I doubt she is actually too big for the buggy. My tall, skinny 6yo would sit in a buggy if I paid him.

rainbowsprite1 · 24/04/2012 17:40

my 4.5 yr old DD goes in a buggy sometimes on the school run... she went in this afternoon cos she had a strop. she knows the rules, walk nicely or in the buggy you go :) not sure what gets me the funniest looks, pushing an empty buggy or pushing it with my DD in... not that i actually care!!! quite amusing sometimes

having an afternoon snack to hand over to both DD's at the school also helps, i think being tired and hungry is part of the issue in the afternoon, in the mornings she is fine

DialsMavis · 24/04/2012 17:45

If she can walk properly and hold hands nicely, then she can walk, if not then its pushchair/reins and the ensuing tantrum that teaches her that she does have to do as you say. I kept a wrist link in my bag until DS was about 6, I only had to take it out of my bag at the 1st sign of messing about and he stopped sharpish. Wink

NoMoreInsomnia12 · 24/04/2012 17:46

I find it quite easy with DD2 who is now 3, but I have been walking with her to take DD1 to school or DD2 to nursery for well over a year now - though it isn't very far, and infinitely easier than the stress of trying to park, and I think crossing the car park with her is more dangerous than walking down the pavement. We still use the buggy sometimes though when we haven't left enough time as walking with her does take 15 minutes for a journey that would take me less than 10. It will be hard at first but I think the more walking you do with them the more they get used to road dangers and holding hands properly.
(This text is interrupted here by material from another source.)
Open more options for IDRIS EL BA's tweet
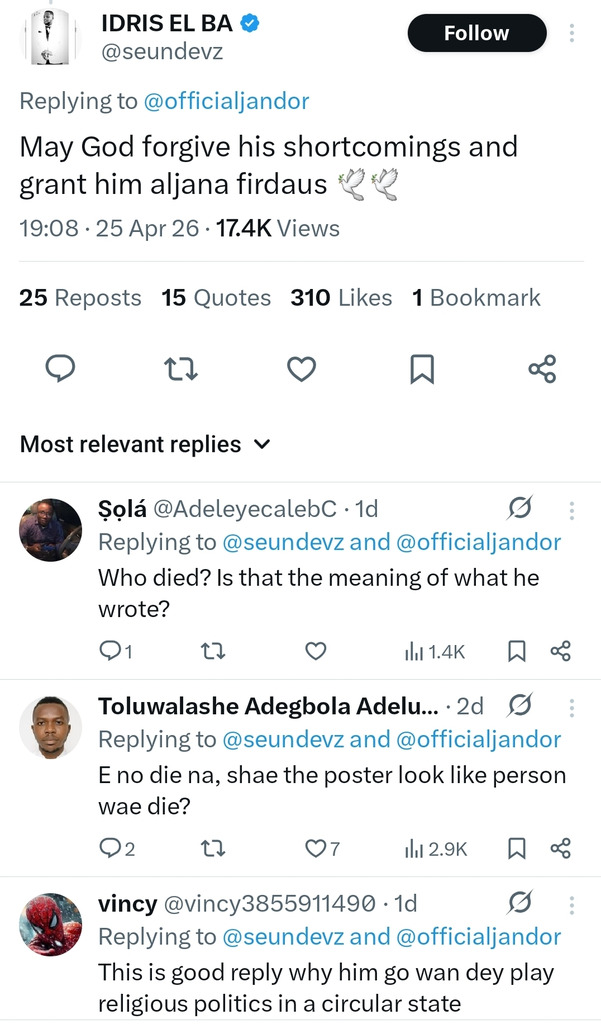[572, 34]
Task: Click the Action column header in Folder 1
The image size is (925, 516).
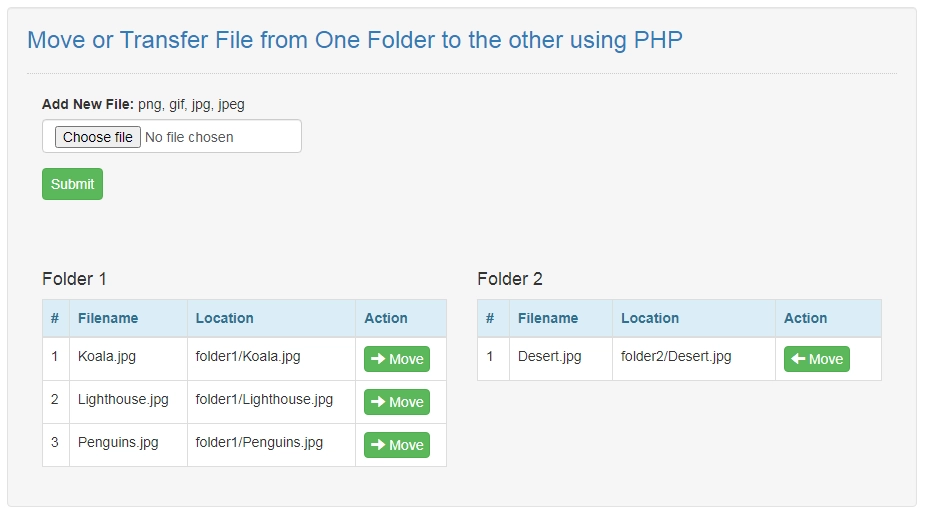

WhatWouldGrandmaDo · 24/04/2012 17:48

DS2 is 2.5 and can be a right pain in the arse on the school run. For now he's ALWAYS in the buggy on the way there cos his little stumpy legs just go too slow for me in 'on a mission' mode and DS1 on his scooter. Sometimes he wants to walk back and that's fine with me as we aren't in a rush then. He is a reluctant hand holder (most of the route is pedestrian only but there are a couple of roads) so any sign of aggro and I gently persuade him into the buggy. ahem.

What's worrying me is when he wants to go on his scooter too. The thought of me running after the pair of them...well I suppose it's good exercise. But nowhere to hang handbag / book bag / water bottle...

gafhyb · 24/04/2012 17:51

WhatWouldGrandmaDo

Fittingly, given your name I'd advise you to get a trolley!!!! They are brilliant (it doesn't have to be a 4-wheeled tartan one Ikea do a nice one, or Rollser do v fancy ones)

chickydoo · 24/04/2012 17:51

You are not supposed to enjoy the school run!
We all just have to deal with it

gafhyb · 24/04/2012 17:53

... well yes, not enjoyable, but if it can be made a bit easier, why not offer your wise words?